The life of the polar bear in photos

The life of the polar bear in photos

25 February 2015

The Master of the Ice exhibition is on display in the Congress Hall of the Museum of the World Ocean in Kaliningrad. These unique photographs of polar bears were taken by professional zoologists Nikita Ovsyanikov and Irina Menyushina, who have devoted their lives to studying Arctic animals.

 

The polar bear is the largest land predator and the only one whose habitat is the drifting ice floes of the Arctic. Throughout its evolution, the polar bear has become perfectly adapted to living in this harsh environment.

 

The photographs show polar bears in their natural habitat, their behaviour in different situations, their hunting habits, and the threats they face, including the changing climate and a growing number of man-made threats.

+ + + + +

WORK INSTRUCTION:
According to the text on the polar bear photo exhibition, where is the Master of the Ice exhibition on display?

+ + + + +

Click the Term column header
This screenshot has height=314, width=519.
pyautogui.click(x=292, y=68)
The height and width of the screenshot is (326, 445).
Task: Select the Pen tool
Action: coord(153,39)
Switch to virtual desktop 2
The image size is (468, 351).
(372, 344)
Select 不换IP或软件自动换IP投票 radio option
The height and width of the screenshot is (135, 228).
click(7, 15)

+ + + + +

ANSWER TO THIS TASK:
In the Congress Hall of the Museum of the World Ocean in Kaliningrad.